▶ **Required task A**
Transcribe every one of the screen-grounding dataset rows below line for line, with no changes. Omit the pictures from your answer.

Difficulty: easy
Description: Design a coding contest platform like LeetCode.
Introduction
There is a question bank that stores thousands of programming questions. For each question, users can write, compile and submit code against test cases and get results. User submitted code needs to be persisted. Every week, there is a contest where people compete to solve questions as quickly as possible. Users will be ranked based on their accuracy and speed. We’ll need a leaderboard that shows rankings in real time.
If you prefer a video walkthrough of this problem, you can watch it right here:
Functional Requirements
Core Requirements
-
View Problems: This part is quite straightforward. Users should be able to view a question's description, input/output examples, and constraints. And they should be able to view a list of problems.
-
Submit Solution: Users should be able to solve coding questions by submitting their solution code and running it against built-in test cases to get results.
-
Coding Contest: User can participate in coding contest. The contest is a timed event with a fixed duration of 2 hours consisting of four questions. The score is calculated based on the number of questions solved and the time taken to solve them. The results will be displayed in real time. The leaderboard will show the top 50 users with their usernames and scores.

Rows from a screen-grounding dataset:

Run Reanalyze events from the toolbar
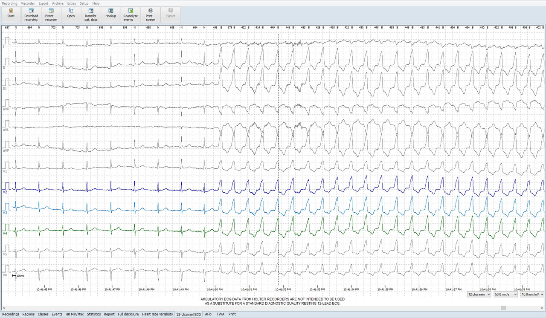This screenshot has width=546, height=318. click(131, 14)
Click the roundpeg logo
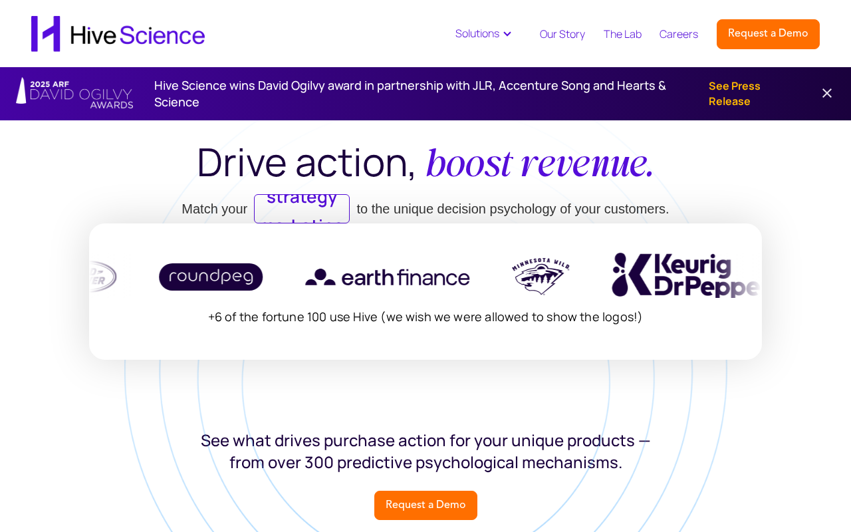 [211, 277]
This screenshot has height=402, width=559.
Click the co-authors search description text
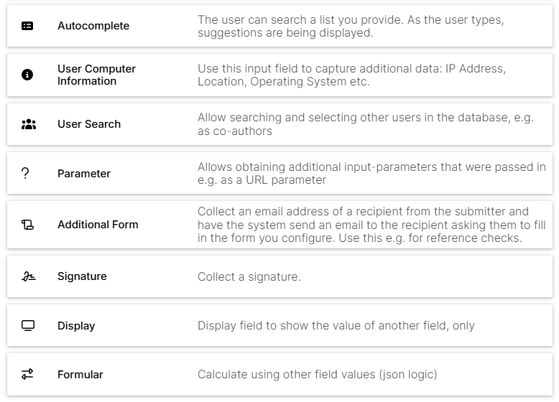(366, 124)
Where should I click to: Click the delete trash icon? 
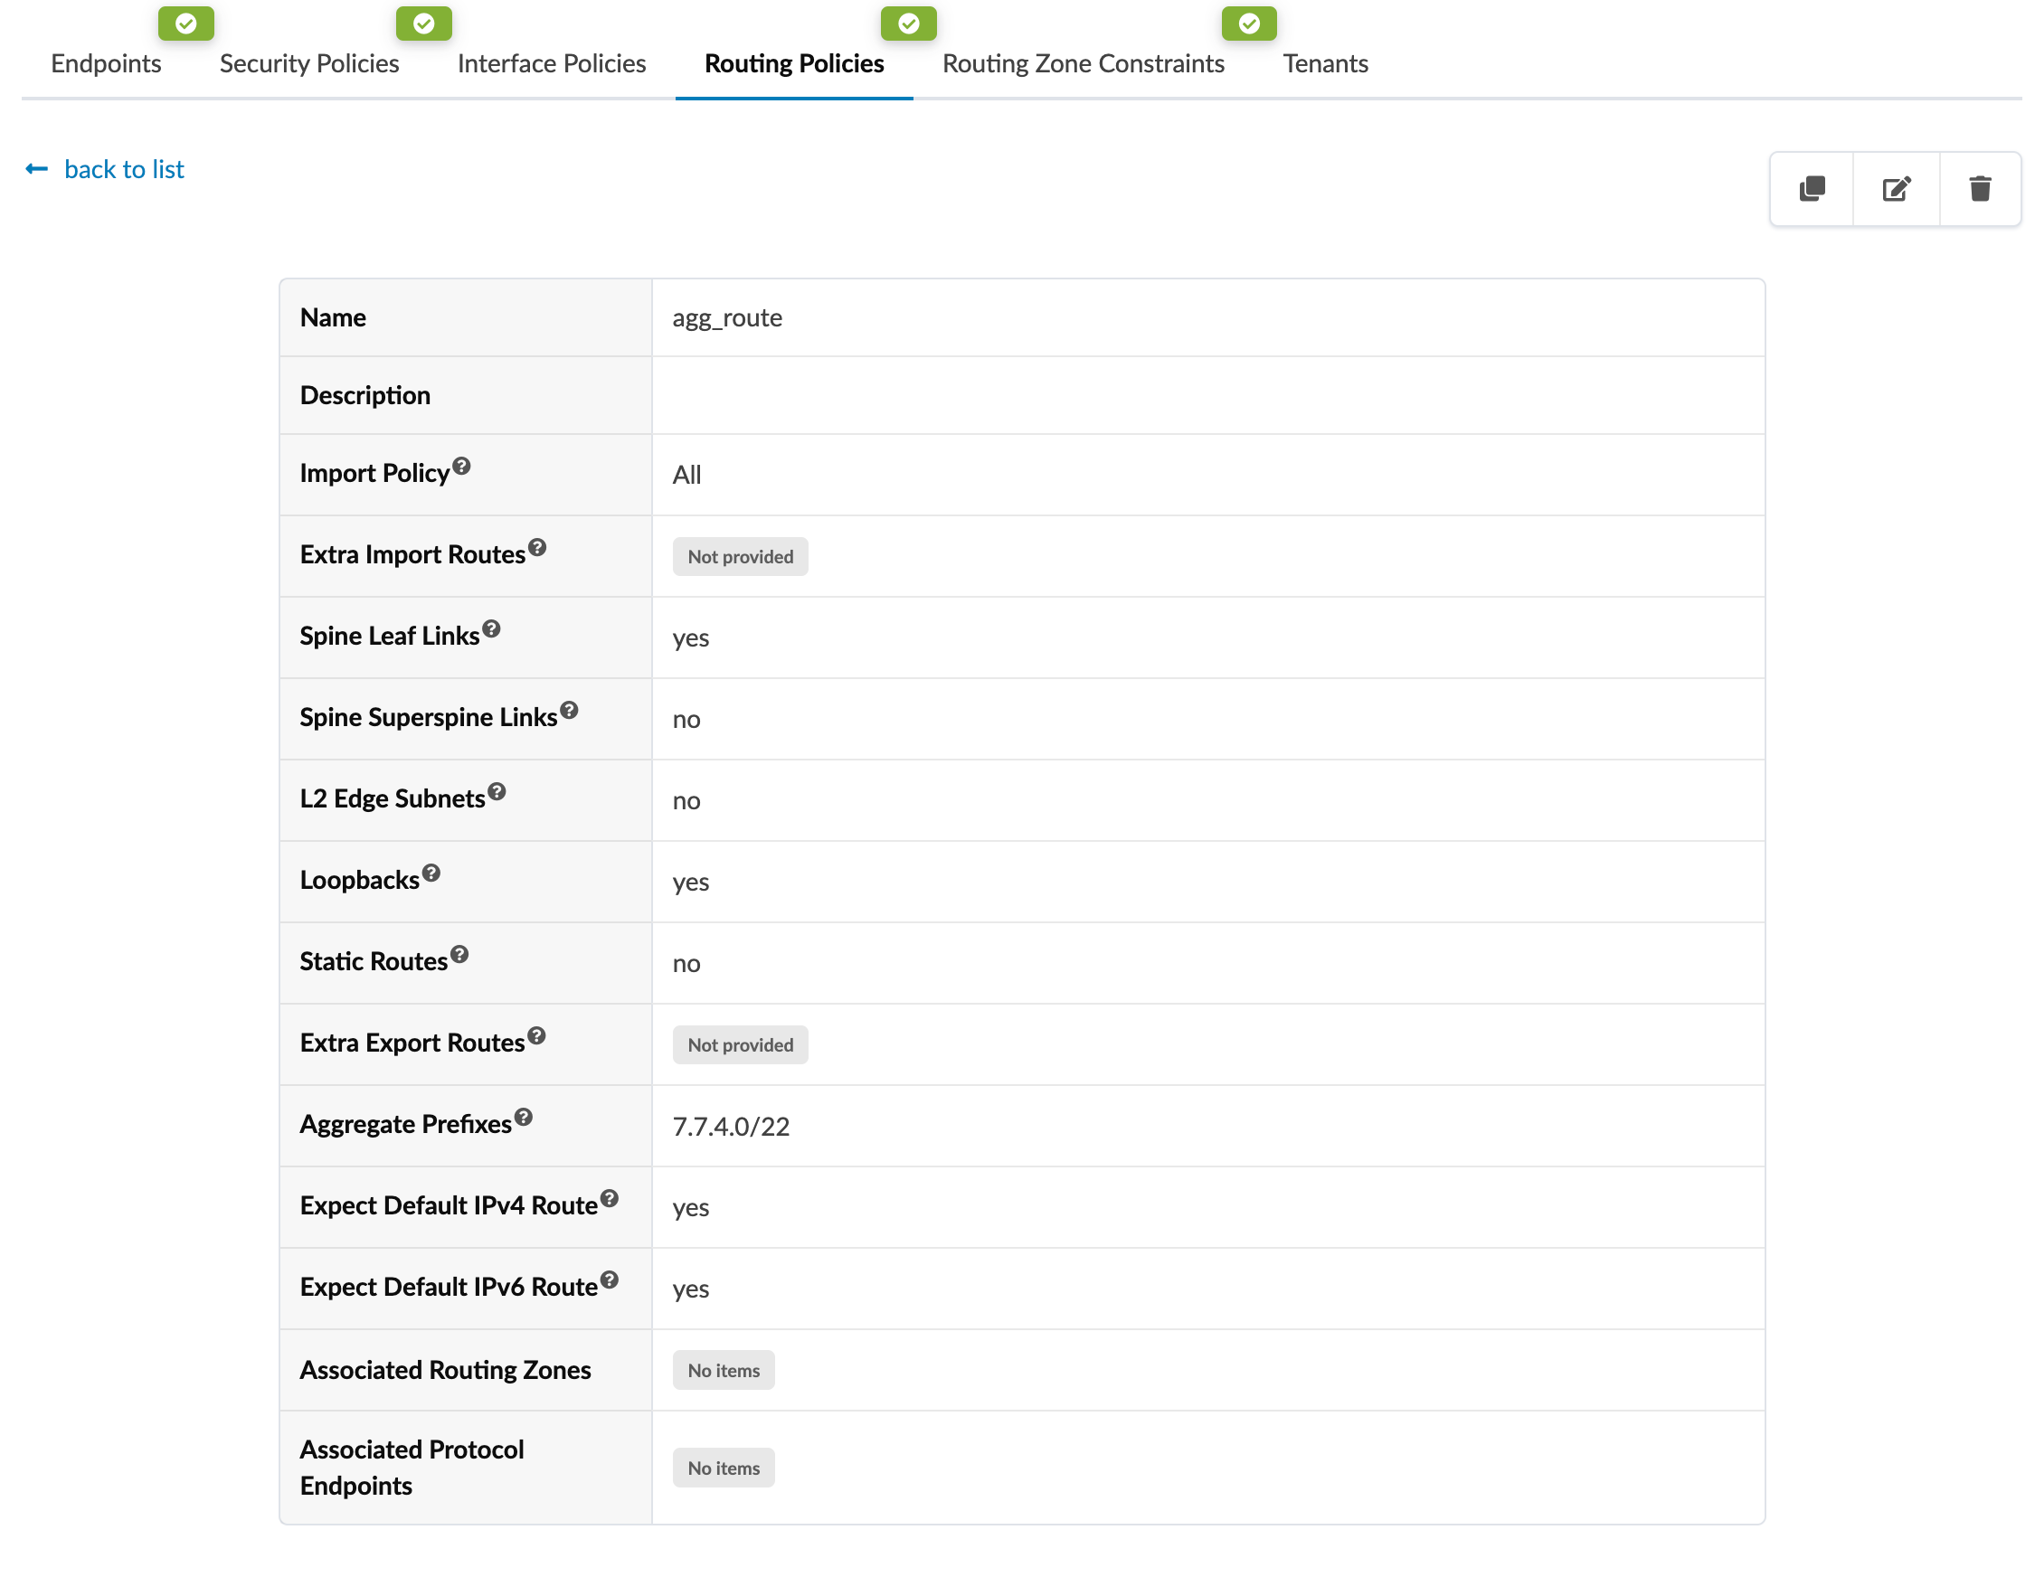point(1979,189)
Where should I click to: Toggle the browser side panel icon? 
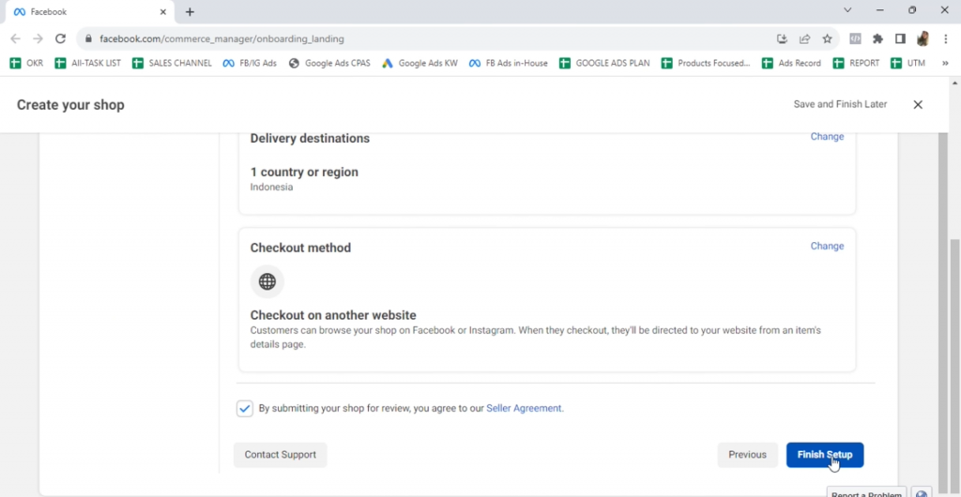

▶ **Required task B**
Restate word for word the part of the coding contest platform design text from "Difficulty: easy" to "rankings in real time.".

▶ **Correct output A**
Run Reanalyze events from the toolbar
This screenshot has width=546, height=318. click(131, 14)
Click the roundpeg logo
 [211, 277]
This screenshot has height=402, width=559.
Click the co-authors search description text
(366, 124)
Where should I click to: Click the delete trash icon? 
point(1979,189)
Where should I click to: Toggle the browser side panel icon? 

▶ **Correct output B**
Difficulty: easy
Description: Design a coding contest platform like LeetCode.
Introduction
There is a question bank that stores thousands of programming questions. For each question, users can write, compile and submit code against test cases and get results. User submitted code needs to be persisted. Every week, there is a contest where people compete to solve questions as quickly as possible. Users will be ranked based on their accuracy and speed. We’ll need a leaderboard that shows rankings in real time.